[Collected data]
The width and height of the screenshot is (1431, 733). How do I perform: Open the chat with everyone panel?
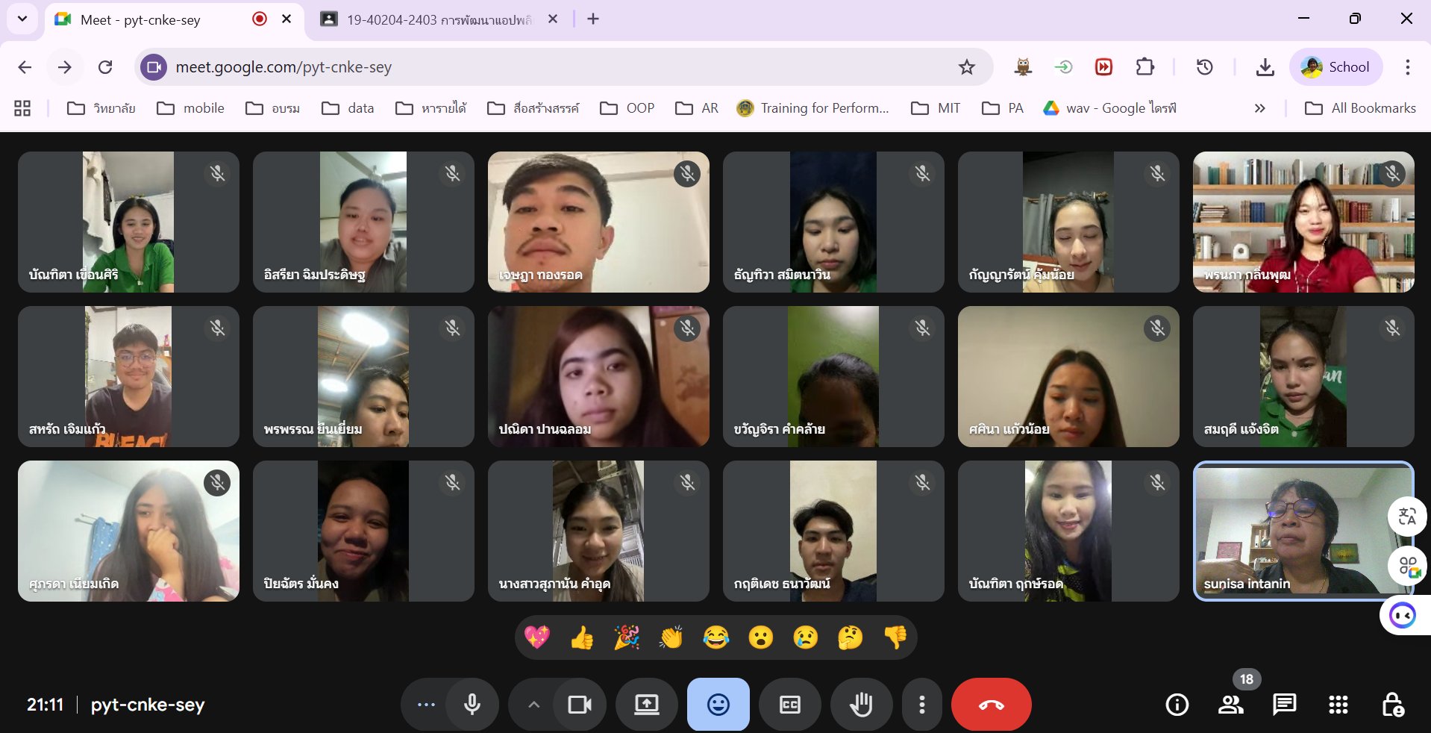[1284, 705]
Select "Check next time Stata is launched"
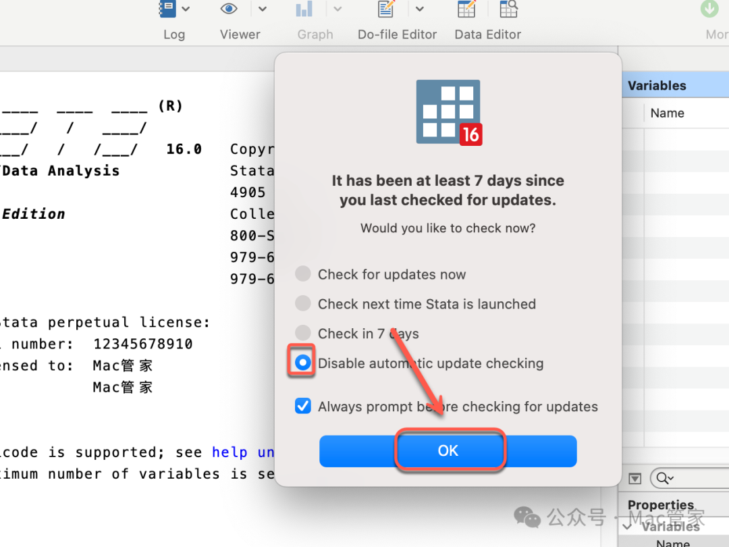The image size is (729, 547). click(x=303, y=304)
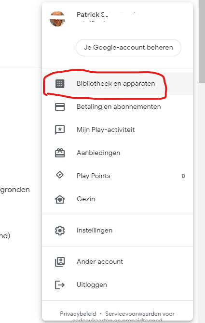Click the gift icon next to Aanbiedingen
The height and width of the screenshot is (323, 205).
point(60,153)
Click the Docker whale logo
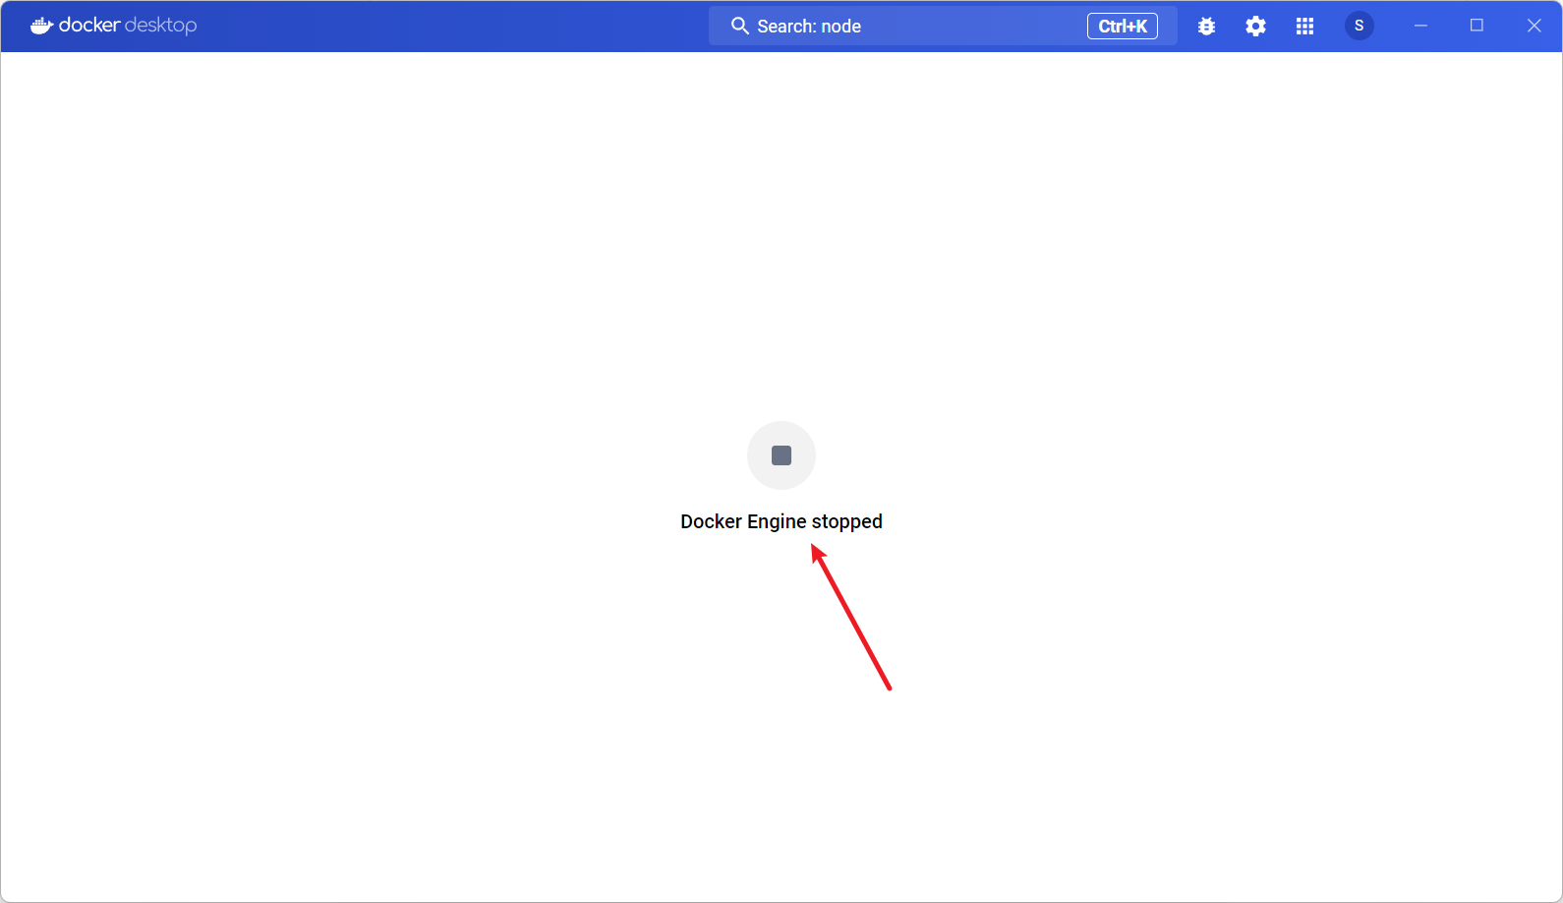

==

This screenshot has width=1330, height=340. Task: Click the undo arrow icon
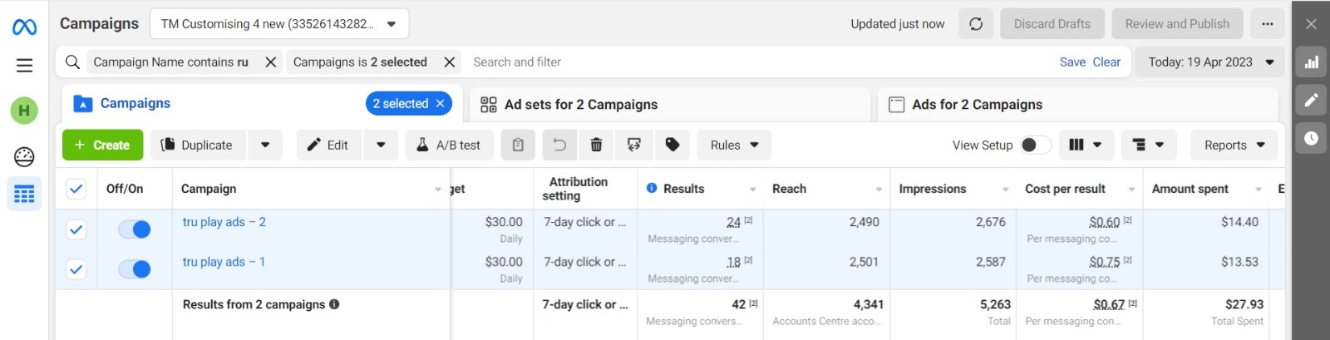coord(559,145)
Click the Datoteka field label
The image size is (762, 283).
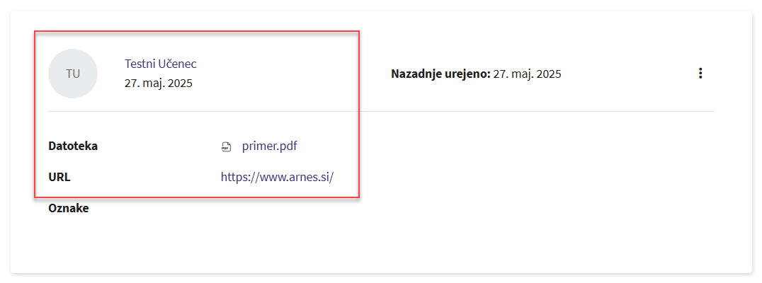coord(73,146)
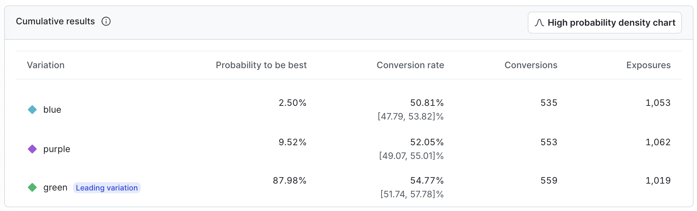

==

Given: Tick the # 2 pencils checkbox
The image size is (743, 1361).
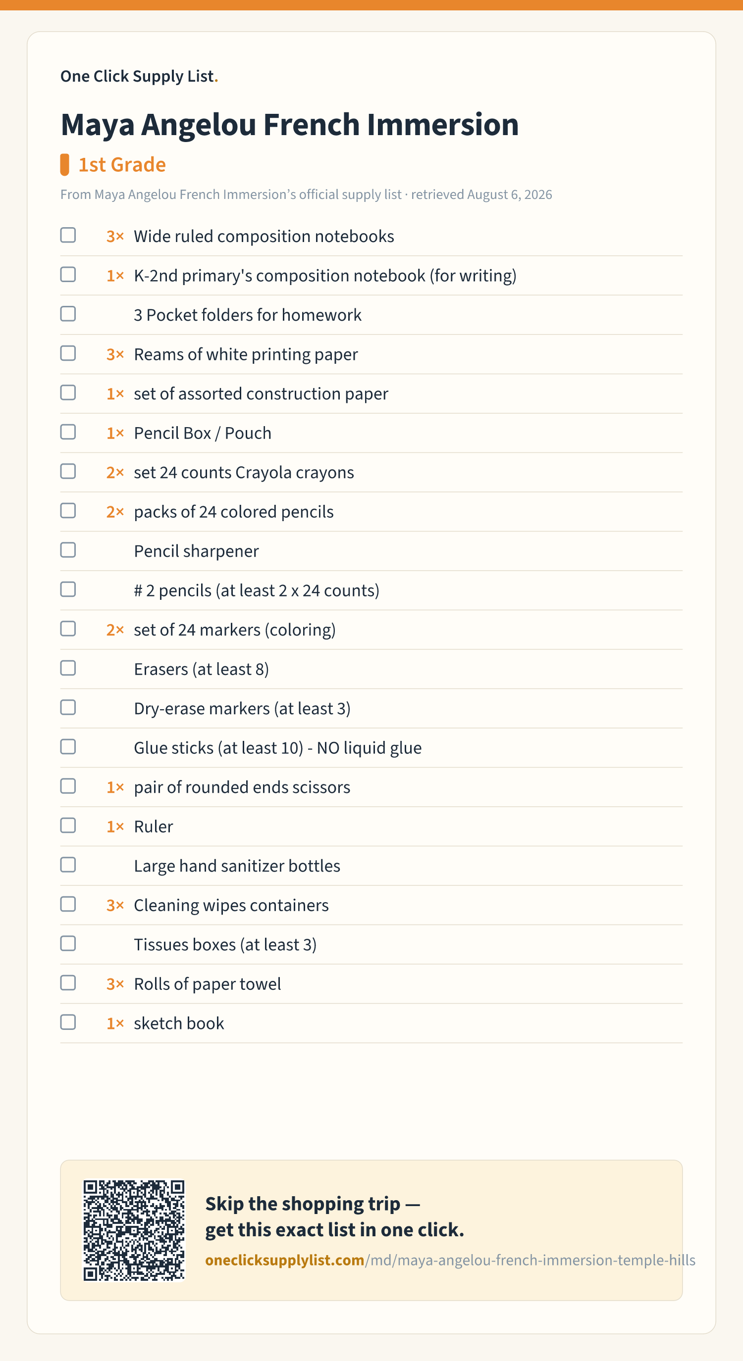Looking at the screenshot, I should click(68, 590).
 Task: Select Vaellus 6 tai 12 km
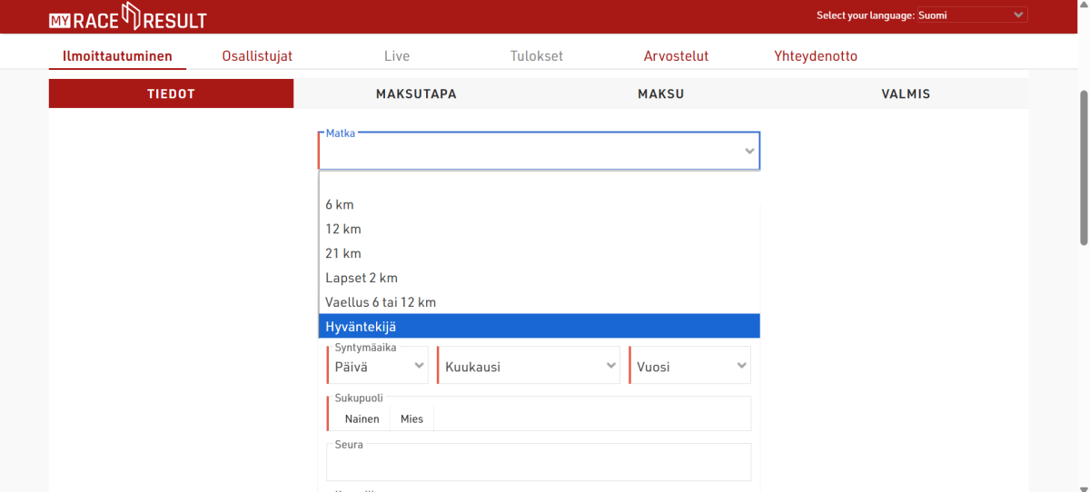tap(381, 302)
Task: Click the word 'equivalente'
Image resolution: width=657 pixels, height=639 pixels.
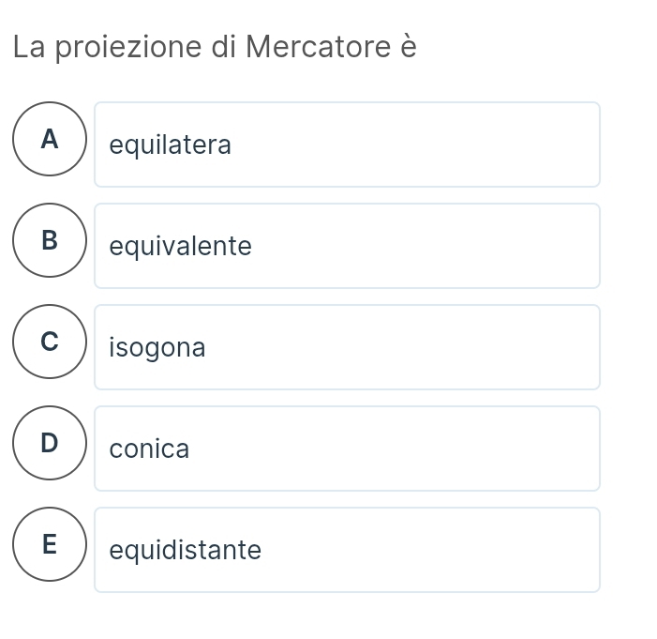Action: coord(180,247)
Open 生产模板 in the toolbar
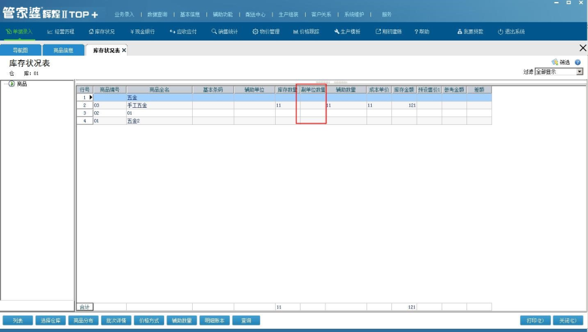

* **Aim of the exercise**
Above are some records; extract exactly the lines from the one containing "The width and" through the one containing "Click the Docker whale logo" and drop the pictures.

* **Result for this exercise**
The width and height of the screenshot is (1431, 733). How do I perform: Open the chat with everyone panel?
[1284, 705]
Select "Check next time Stata is launched"
The image size is (729, 547). click(x=303, y=304)
Click the gift icon next to Aanbiedingen
The height and width of the screenshot is (323, 205).
point(60,153)
Click the Docker whale logo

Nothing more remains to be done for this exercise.